§ **TASK STATEMENT**
Repeat only the lines from the one containing "You are a GUI" to the final line below, exactly as they read, and leave every picture out.

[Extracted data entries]
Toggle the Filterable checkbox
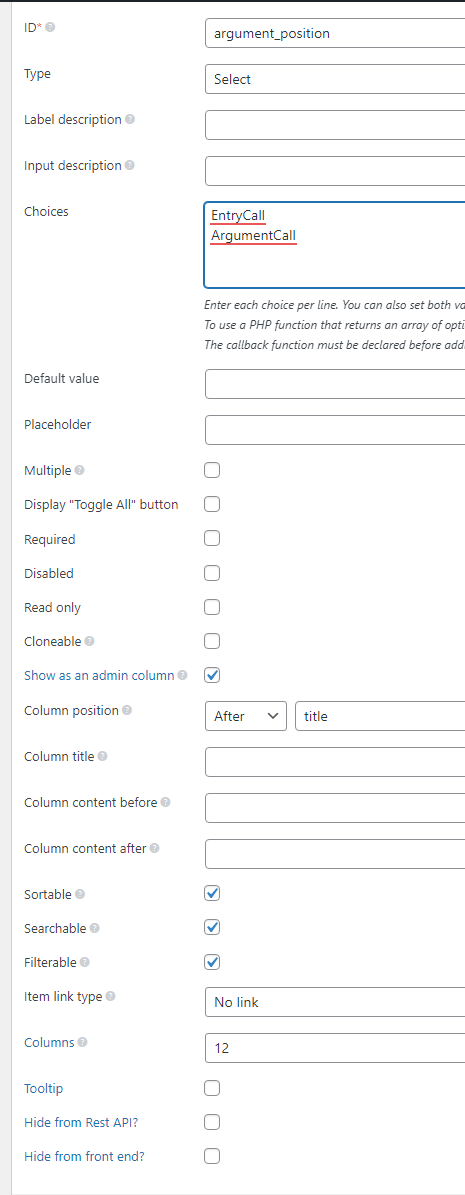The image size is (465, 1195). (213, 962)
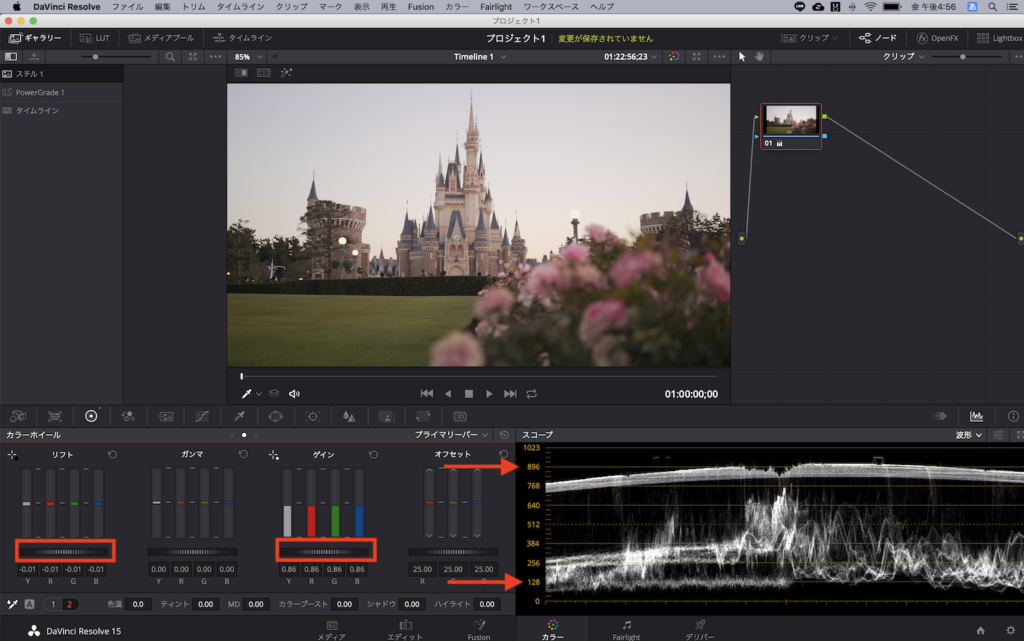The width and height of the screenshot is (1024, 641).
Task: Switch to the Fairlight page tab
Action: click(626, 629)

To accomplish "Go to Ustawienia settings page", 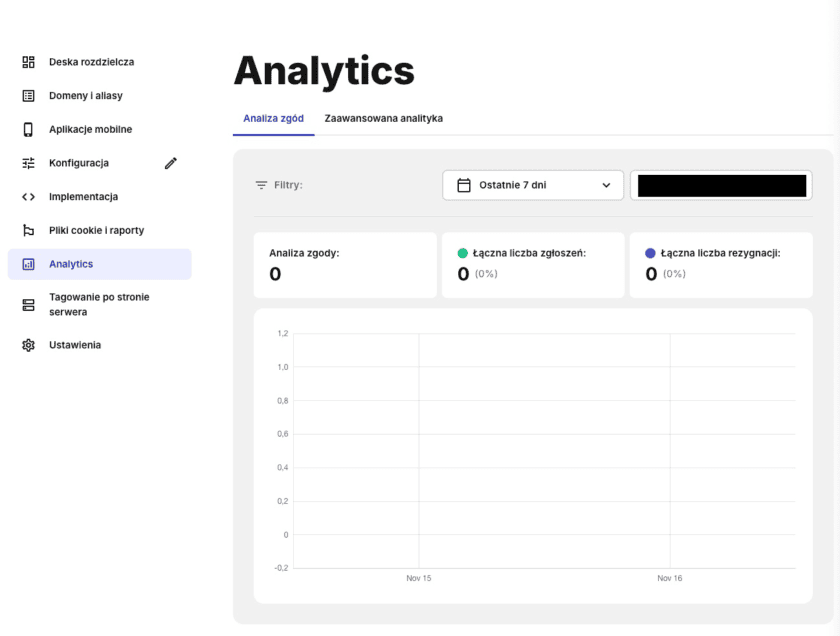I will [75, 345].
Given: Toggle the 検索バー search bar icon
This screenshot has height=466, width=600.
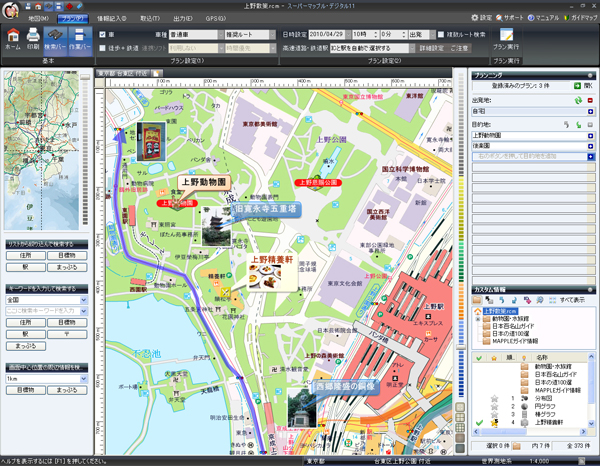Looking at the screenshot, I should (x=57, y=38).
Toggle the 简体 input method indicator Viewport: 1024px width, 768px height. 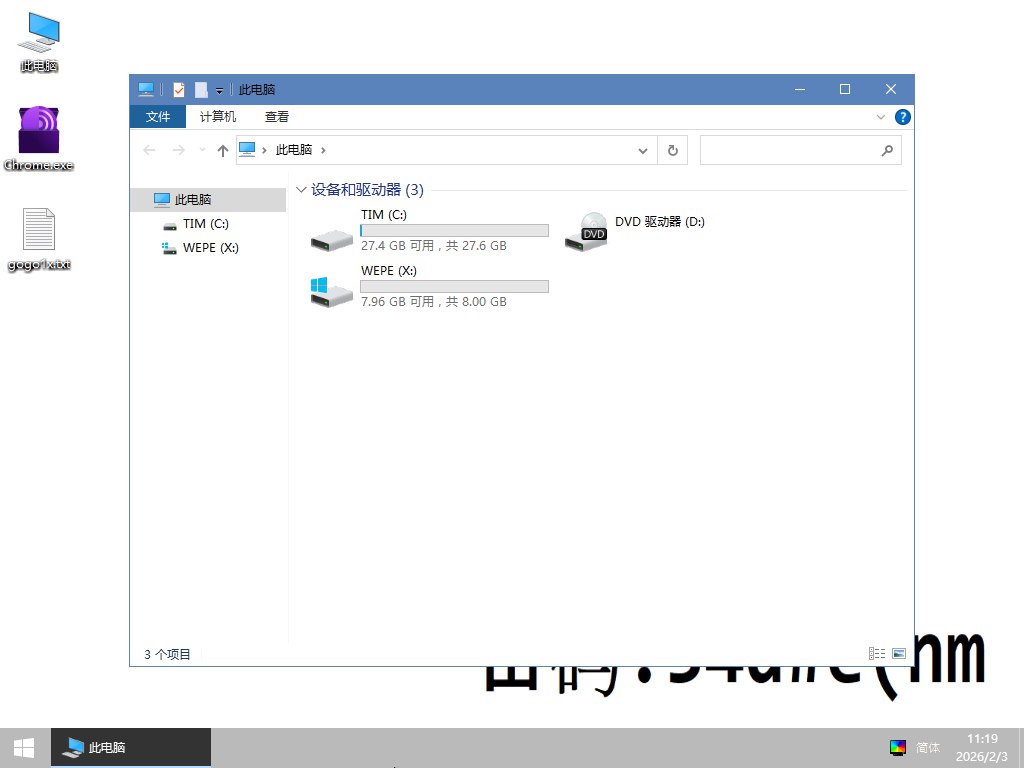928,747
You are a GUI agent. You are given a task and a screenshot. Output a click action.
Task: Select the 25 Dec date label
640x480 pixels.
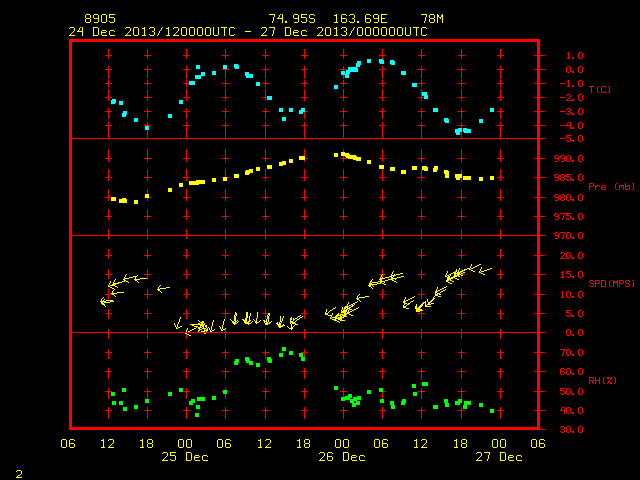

§ **EXERCISE RESULT**
You are a GUI agent. You are given a task and a screenshot. Output a click action.
Task: Select the 25 Dec date label
640x480 pixels.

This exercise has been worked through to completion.